JuTrack.jl

Author MSU-Beam-Dynamics
Popularity
8 Stars
Updated Last
9 Months Ago
Started In
November 2023

JuTrack

A Julia-based package that enables advanced auto differentiation (AD) for symplectic 6-D particle tracking in particle accelerators.

Installation

  • Install Julia 1.9.4 at here. Current version is developed based on Julia 1.9.4. Using an unexpected version may result in an error.

  • Download the package

git clone https://github.com/MSU-Beam-Dynamics/JuTrack.jl.git
  • Open Julia REPL. Move to the package folder.
cd("path-to-the-package")
  • Install the required dependencies
using Pkg
Pkg.activate(".")
Pkg.instantiate()

Import the package in Julia

using Pkg 
Pkg.add(path="path-to-the-package")
using JuTrack

Lattice definition

D1 = DRIFT(name="D1", len=1.0)
D2 = DRIFT(name="D2", len=1.0)
D3 = DRIFT(name="D3", len=1.0)
D4 = DRIFT(name="D4", len=1.0)
D5 = DRIFT(name="D5", len=1.0)
Q1 = KQUAD(name="Q1", len=1.0, k1=-0.9) 
Q2 = KQUAD(name="Q2", len=1.0, k1=0.3)
B1 = SBEND(name="B1", len= 0.6, angle=pi/15.0)
B2 = SBEND(name="B2", len= 0.6, angle=-pi/15.0)

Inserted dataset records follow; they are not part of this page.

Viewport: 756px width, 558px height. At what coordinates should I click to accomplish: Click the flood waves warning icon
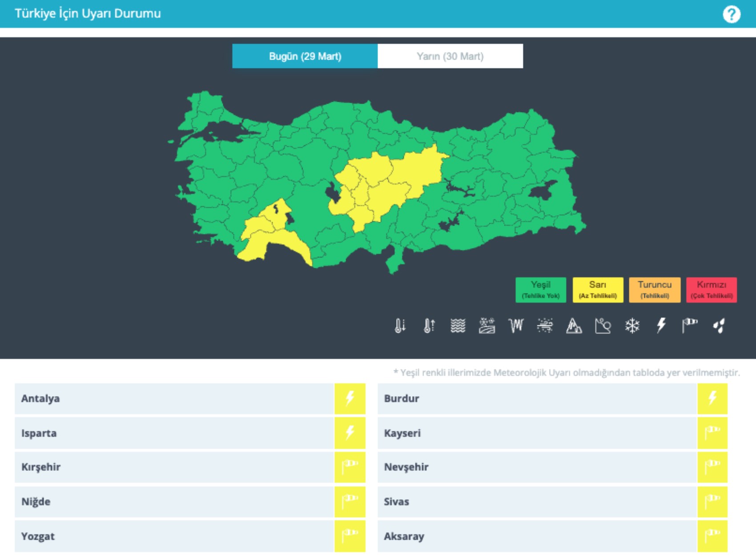(x=458, y=326)
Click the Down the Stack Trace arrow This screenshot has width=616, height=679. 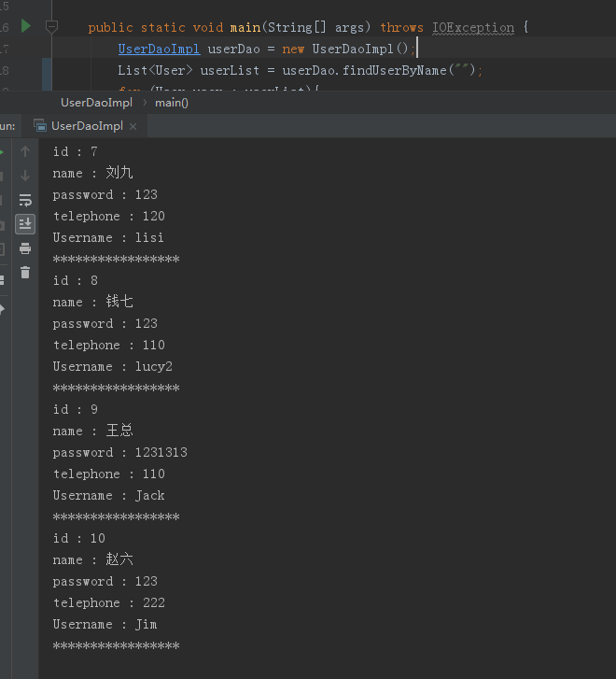pos(25,176)
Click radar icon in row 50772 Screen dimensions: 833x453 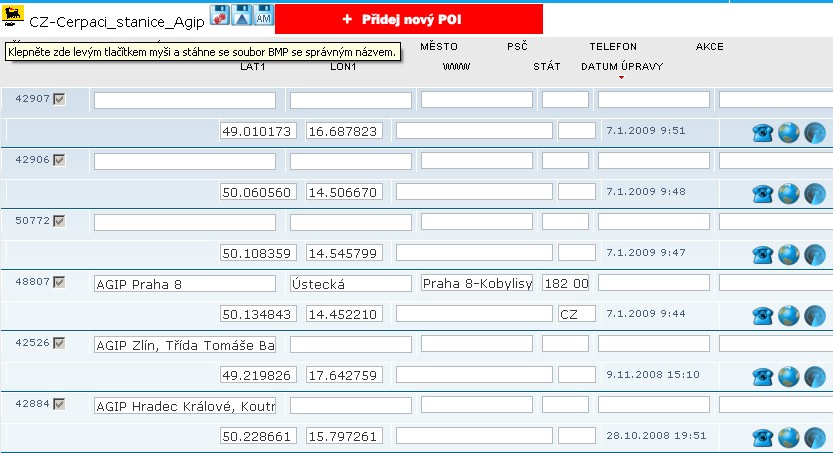pos(814,254)
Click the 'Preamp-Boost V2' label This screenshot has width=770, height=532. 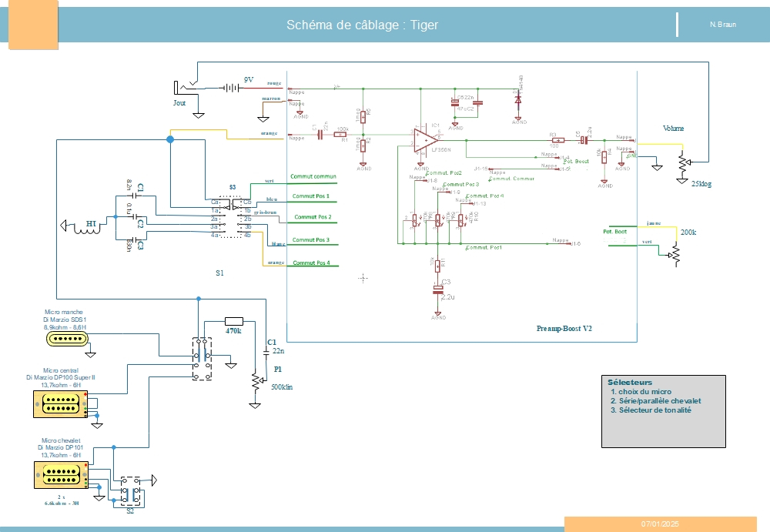point(564,329)
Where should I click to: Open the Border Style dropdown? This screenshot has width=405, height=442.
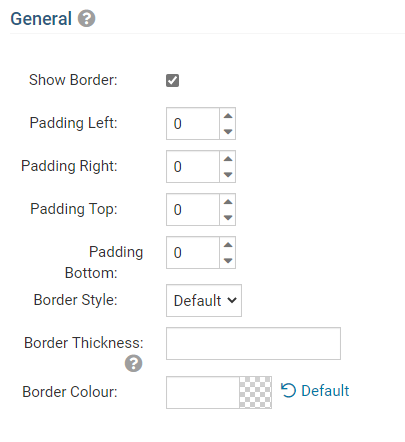(204, 300)
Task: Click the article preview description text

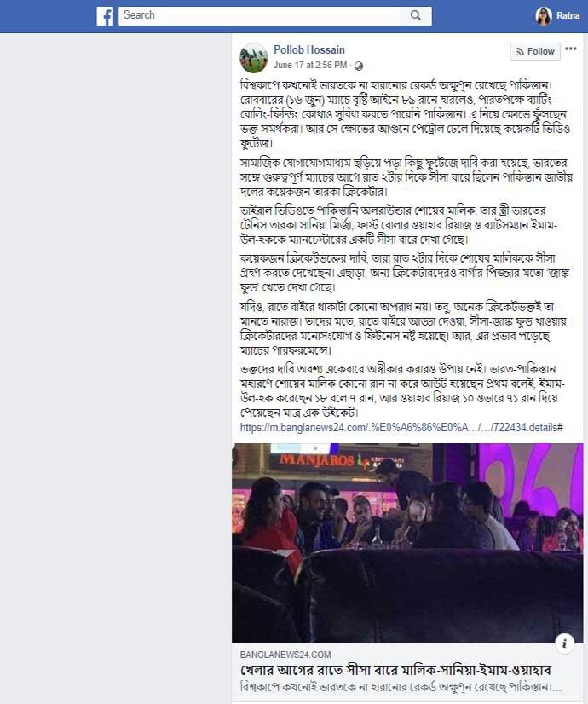Action: (401, 687)
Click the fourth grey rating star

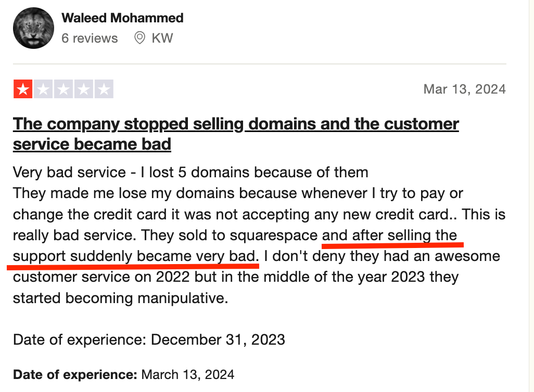tap(84, 89)
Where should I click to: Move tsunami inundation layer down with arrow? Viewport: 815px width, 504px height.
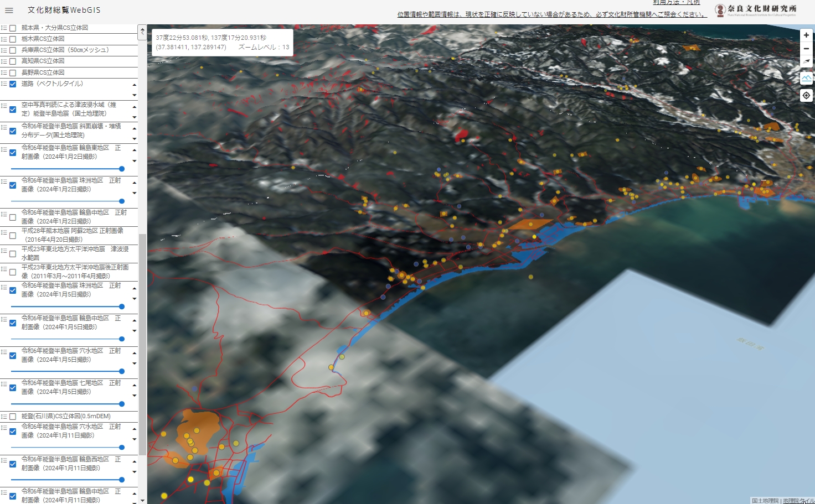[x=135, y=117]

Create the lattice as a Julia vector

LINE = [D1, Q1, D2, B1, D3, Q2, D4, B2, D5, B2, D4, Q2, D3, B1, D2, Q1, D1]

Particle tracking

Particles' coordinates are represented as a N * 6 matrix, saved in beam.r

particles = rand(10, 6) / 1000
beam = Beam(particles, energy=3.5e9)

Tracking

linepass!(LINE, beam) # or ringpass!(RING, beam, nturns) for multi-turn tracking
println(beam.r) 

Optics calculation

Obtain periodic Twiss parameters of a ring accelerator

twi = twissring(RING, 0.0, 1)

Automatic differentiation

Obtain 4*4 Jacobian matrix of a lattice of specific initial condition [0.01 0.0 0.01 0.0]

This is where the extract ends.